BI - 5.1 t_m 5.3 & 5.8 & 5.9
Genen en eigenschappen
In elke celkern zitten 46 chromosomen (in 23 paren). De chromosomen bestaan voor het grootste deel uit DNA. Als een cel zich deelt, worden ook alle chromosomen gedeeld. Alle informatie over je erfelijke eigenschappen is je genotype. De informatie voor 1 eigenschap is een gen.
In elke celkern zitten dezelfde genen, maar deze zijn niet allemaal actief. Het tot uiting komen van een gen is genexpressie. Voor een cel in je darmen zijn bijvoorbeeld de genen voor oogkleur niet actief. Alle zichtbare eigenschappen vormen het fenotype. Deze wordt bepaald door het genotype en door het milieu/omgeving.
De chromosomen bestaan uit 23 paren.
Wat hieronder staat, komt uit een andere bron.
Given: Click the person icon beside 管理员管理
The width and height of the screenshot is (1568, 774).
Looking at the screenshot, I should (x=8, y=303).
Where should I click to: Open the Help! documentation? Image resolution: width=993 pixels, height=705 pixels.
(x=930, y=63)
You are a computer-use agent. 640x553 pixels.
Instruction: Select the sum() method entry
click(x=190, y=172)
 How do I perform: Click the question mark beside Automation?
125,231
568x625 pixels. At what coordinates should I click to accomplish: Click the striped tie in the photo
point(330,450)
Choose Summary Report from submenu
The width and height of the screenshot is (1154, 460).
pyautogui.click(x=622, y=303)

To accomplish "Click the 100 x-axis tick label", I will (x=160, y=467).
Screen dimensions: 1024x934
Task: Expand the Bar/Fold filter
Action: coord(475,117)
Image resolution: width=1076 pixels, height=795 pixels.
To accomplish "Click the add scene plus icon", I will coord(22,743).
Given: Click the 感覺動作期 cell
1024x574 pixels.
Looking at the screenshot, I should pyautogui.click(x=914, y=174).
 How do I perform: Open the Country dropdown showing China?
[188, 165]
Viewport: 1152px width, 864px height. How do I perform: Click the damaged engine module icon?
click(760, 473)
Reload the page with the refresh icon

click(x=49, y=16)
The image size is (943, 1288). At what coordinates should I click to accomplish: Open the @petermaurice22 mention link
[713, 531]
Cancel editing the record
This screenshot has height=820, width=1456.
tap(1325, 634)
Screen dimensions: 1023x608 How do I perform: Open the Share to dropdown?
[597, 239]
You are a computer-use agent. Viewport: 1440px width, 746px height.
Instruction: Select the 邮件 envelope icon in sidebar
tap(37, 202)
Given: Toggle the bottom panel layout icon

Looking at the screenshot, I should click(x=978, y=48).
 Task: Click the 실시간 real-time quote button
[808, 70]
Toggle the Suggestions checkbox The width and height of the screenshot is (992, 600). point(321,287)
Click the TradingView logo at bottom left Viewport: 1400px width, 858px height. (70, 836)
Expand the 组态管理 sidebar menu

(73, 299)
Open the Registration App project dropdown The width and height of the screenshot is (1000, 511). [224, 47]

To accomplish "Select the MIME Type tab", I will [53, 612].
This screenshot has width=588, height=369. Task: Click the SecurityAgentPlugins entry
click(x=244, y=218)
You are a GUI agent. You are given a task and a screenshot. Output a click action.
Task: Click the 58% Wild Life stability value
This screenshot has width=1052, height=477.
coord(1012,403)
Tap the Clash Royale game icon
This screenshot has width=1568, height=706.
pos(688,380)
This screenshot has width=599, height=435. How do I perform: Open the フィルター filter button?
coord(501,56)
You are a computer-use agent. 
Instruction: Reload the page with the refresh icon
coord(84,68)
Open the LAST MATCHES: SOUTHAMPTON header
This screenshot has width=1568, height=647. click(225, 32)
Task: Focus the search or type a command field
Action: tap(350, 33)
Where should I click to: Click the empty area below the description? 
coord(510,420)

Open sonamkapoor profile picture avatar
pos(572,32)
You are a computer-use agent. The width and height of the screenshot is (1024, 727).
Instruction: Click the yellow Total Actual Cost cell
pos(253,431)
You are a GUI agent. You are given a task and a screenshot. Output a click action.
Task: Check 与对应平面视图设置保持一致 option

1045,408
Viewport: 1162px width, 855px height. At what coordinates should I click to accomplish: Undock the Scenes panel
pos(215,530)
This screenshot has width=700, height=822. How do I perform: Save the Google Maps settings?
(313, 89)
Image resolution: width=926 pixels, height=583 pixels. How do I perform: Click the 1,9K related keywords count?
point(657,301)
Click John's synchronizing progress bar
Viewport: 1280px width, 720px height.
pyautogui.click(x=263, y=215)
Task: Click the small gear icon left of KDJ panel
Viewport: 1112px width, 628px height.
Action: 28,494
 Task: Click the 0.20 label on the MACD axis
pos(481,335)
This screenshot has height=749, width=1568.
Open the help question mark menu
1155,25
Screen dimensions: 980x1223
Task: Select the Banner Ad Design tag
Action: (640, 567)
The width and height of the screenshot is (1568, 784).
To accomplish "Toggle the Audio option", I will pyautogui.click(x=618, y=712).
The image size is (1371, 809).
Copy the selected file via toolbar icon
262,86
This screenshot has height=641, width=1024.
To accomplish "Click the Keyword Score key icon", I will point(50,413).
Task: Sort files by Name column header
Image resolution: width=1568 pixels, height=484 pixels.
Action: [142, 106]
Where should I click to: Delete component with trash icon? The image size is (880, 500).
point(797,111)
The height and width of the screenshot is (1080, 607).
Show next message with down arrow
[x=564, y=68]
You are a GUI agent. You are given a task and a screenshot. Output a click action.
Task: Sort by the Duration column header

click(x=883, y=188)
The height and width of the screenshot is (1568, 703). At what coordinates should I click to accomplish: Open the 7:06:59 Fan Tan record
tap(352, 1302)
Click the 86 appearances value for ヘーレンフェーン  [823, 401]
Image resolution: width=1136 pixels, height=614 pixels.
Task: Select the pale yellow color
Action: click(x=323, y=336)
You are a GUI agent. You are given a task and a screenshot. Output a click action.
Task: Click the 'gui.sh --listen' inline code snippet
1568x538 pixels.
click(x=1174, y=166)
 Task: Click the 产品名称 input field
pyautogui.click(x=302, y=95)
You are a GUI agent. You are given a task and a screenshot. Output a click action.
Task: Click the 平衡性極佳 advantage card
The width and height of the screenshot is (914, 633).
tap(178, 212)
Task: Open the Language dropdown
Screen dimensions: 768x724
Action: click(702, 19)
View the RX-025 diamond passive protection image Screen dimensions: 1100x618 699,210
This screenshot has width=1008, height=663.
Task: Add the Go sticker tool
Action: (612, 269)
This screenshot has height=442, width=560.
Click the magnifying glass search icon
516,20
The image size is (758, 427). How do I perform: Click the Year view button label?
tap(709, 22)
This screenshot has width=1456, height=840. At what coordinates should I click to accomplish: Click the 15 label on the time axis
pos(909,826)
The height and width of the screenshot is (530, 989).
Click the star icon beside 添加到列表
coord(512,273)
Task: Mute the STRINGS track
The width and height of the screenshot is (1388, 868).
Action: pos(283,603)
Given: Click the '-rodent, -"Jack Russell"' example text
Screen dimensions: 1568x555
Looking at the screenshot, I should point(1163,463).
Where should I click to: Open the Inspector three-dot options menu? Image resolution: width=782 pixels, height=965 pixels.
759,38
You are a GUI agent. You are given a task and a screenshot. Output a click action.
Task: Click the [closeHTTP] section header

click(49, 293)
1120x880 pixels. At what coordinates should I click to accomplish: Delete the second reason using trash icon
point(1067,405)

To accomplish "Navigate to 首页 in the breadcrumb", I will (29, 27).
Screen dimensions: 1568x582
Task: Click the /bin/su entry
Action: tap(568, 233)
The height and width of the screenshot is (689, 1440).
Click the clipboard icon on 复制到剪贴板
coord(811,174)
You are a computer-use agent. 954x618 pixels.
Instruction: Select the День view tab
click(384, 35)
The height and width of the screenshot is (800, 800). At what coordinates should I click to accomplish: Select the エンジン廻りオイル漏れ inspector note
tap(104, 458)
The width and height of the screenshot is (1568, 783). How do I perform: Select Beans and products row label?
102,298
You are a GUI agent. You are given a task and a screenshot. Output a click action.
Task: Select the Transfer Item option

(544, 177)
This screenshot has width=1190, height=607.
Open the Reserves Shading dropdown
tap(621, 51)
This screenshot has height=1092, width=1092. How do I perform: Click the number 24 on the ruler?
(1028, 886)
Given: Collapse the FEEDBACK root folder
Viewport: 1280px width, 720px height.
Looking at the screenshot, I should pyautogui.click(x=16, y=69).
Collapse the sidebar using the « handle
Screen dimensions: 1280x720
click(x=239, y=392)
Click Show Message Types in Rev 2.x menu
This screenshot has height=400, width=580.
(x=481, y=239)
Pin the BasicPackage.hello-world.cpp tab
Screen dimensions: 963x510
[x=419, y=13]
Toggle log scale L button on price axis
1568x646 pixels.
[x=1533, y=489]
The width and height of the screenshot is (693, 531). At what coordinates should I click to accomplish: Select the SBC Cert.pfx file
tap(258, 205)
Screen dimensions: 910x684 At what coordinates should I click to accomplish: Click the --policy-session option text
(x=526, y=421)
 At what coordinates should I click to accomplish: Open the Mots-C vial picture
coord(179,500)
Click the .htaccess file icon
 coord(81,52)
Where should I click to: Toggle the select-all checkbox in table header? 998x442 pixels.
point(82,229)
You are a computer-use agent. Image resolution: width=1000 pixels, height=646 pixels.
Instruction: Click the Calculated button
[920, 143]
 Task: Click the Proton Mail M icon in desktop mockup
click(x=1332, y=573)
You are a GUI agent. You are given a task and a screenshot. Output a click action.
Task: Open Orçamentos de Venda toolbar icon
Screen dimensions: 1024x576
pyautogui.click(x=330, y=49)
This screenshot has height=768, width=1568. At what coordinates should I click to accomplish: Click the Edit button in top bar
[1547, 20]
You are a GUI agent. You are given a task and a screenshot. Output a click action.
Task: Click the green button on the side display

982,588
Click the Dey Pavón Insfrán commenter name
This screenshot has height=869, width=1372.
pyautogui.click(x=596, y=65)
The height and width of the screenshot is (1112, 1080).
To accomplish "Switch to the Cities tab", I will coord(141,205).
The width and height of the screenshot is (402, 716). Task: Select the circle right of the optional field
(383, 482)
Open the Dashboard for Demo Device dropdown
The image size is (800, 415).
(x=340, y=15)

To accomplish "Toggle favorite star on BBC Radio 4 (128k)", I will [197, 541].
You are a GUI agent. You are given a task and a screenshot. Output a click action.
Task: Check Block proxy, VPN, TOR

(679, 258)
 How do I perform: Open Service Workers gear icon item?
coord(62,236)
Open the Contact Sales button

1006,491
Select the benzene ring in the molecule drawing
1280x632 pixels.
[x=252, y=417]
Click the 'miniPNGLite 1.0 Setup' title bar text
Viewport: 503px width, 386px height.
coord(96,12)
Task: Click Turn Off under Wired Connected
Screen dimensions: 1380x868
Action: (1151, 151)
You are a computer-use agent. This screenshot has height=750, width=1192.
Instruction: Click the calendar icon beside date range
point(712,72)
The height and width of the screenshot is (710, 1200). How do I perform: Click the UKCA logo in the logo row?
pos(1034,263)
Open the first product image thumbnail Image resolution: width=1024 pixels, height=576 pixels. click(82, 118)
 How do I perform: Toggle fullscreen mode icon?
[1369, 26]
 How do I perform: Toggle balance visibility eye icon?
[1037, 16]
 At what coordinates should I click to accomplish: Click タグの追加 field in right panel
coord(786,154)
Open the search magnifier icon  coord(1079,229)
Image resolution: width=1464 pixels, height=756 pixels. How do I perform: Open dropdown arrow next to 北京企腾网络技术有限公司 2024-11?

Elk paar geeft informatie over dezelfde eigenschappen. Per paar krijg je 1 chromosoom van je vader, en 1 van je moeder. Daarom kunnen de eigenschappen dus verschillen binnen een chromosomenpaar. Het 23e paar bepaalt het geslacht. Een geslachtschromosoom XX is van een vrouw, en XY van een man.
Voortplanting en allelen
Bij geslachtelijke voortplanting smelten de kernen van een eicel en een zaadcel samen. In deze geslachtscellen komen maar 23 chromosomen voor. Van elk chromosomenpaar wordt er 1 chromosoom “gekozen” om te delen naar de geslachtscel: meiose. Als een eicel en zaadcel (beide met 23 chromosomen, van elk paar 1) samensmelten, heb je dus weer 46 chromosomen in paren.
DNA bestaat uit de basen A, T, C en G. De A & T en C & G vormen altijd samen een paar. De verschillende volgordes van de basenparen bepalen je genen. Je gebruikt je DNA om eiwitten en hormonen te maken. Deze stoffen bepalen de werking van je lichaam.
De informatie in een gen is een allel. De twee allelen over dezelfde informatie, maar in een ander chromosoom vormen samen een allelenpaar. De allelen in een allelenpaar kunnen hetzelfde zijn. Die persoon is dan homozygoot voor die eigenschap. Als de allelen verschillen is iemand heterozygoot voor die eigenschap. De eigenschap die dan tot uiting komt, is de dominante eigenschap.
Bij een mutatie verandert het genotype. Dit heeft meestal geen effect, want je hebt heel veel cellen met hetzelfde genotype. Als de mutatie voorkomt in een geslachtscel kan het wel effect hebben, omdat de mutatie kan worden doorgegeven bij de versmelting met een eicel. Mutaties komen door straling, radioactiviteit, chemicaliën en andere mutagene invloeden. Bij een mutant komt de mutatie tot uiting in het fenotype, zoals bij albinisme.
Dominant en recessief
Bij personen die heterozygoot zijn, komt vaak het dominante allel tot uiting. Het andere allel is dan het recessieve allel. Een dominant allel noteer je met een hoofdletter, en een recessief allel met een kleine letter.
Een rode vacht is bij koeien een recessief. Een koe met een rode vacht moet dus wel homozygoot recessief zijn, want als er een dominante allel voorkomt, is de koe niet meer rood.
Kruisingen
Bij een kruising geef je de ouders aan met de letter P. De eerste nakomelingen zijn de F1. Als de nakomelingen zich onderling voortplanten, krijg je de F2.
Bij koeien is een zwarte vacht (A) een dominante eigenschap, en een rode vacht recessief (a).
Als een homozygote zwarte koe (AA) zich voortplant met een homozygote rode stier (aa), krijg je kinderen met het genotype Aa, want de in de eicel van de moeder zit een A, en in de zaadcel van de vader zit een a. Deze koeien zullen dus zwart zijn.
Als je deze kinderen onderling kruist, zijn er meerdere mogelijkheden voor het allel van de vachtkleur in de zaad- of eicel. In de tabel hiernaast zie je dat er 3 verschillende genotypes zijn als 2 koeien met genotype Aa kruist. Er is dus 75% kans op een zwarte koe, want AA en Aa resulteren beide in een zwarte koe, en 25% kans op een rode koe.